Как настроить сбор логов с MikroTik?

Question

[SergeProfessor]

Доброго времени суток! Стоит задача: есть микротик, мне нужно весь трафик с одного интерфейса логгировать и отправлять на удалённую машину. Выяснил, что целесообразно использовать traffic flow. Суть вопроса: чем на удалённой машине этот трафик собирать? На ней стоит ubuntu server 14.04.

Answer 1

[Gregory]

https://major.io/2011/06/05/measure-traffic-flows-...

Answer 2

[Клёвый Админ]

Если нужно собирать метаданные по трафику - совет рядом, если нужно брать прямо сам трафф аки СОРМ, то нужно зеркалить порт через настройки switch.

Answer 3

[Александр Романов]

Передо мной стояла задача собирать весь траффик (не метаданные).
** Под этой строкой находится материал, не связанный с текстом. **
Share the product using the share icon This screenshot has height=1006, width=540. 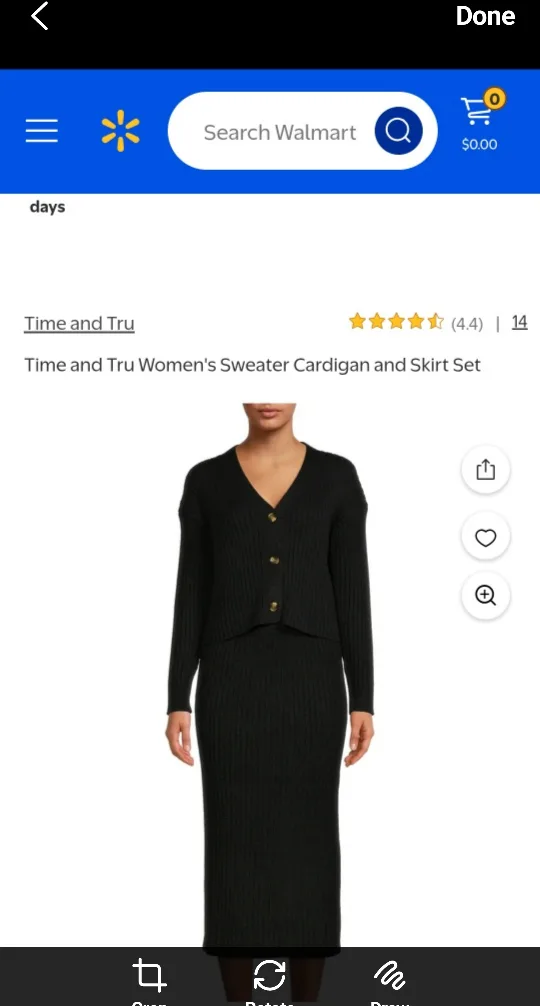point(485,470)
Порт был в бридже. Решение очень простое:
Bridge - settings - use ip firewall
После этого:

/ip firewall mangle
add action=sniff-tzsp chain=prerouting in-bridge-port=ether5 sniff-target=172.16.1.155 \
    sniff-target-port=37008
add action=sniff-tzsp chain=postrouting out-bridge-port=ether5 sniff-target=172.16.1.155 \
    sniff-target-port=37008

Замените ip адрес сервера на ваш, а на сервере настройте wireshark с фильтром
udp port 37008

Для оптимизации можете копнуть в сторону dumpcap из того же вайршарка. А если нужны метаданные - то да, нетфлоу.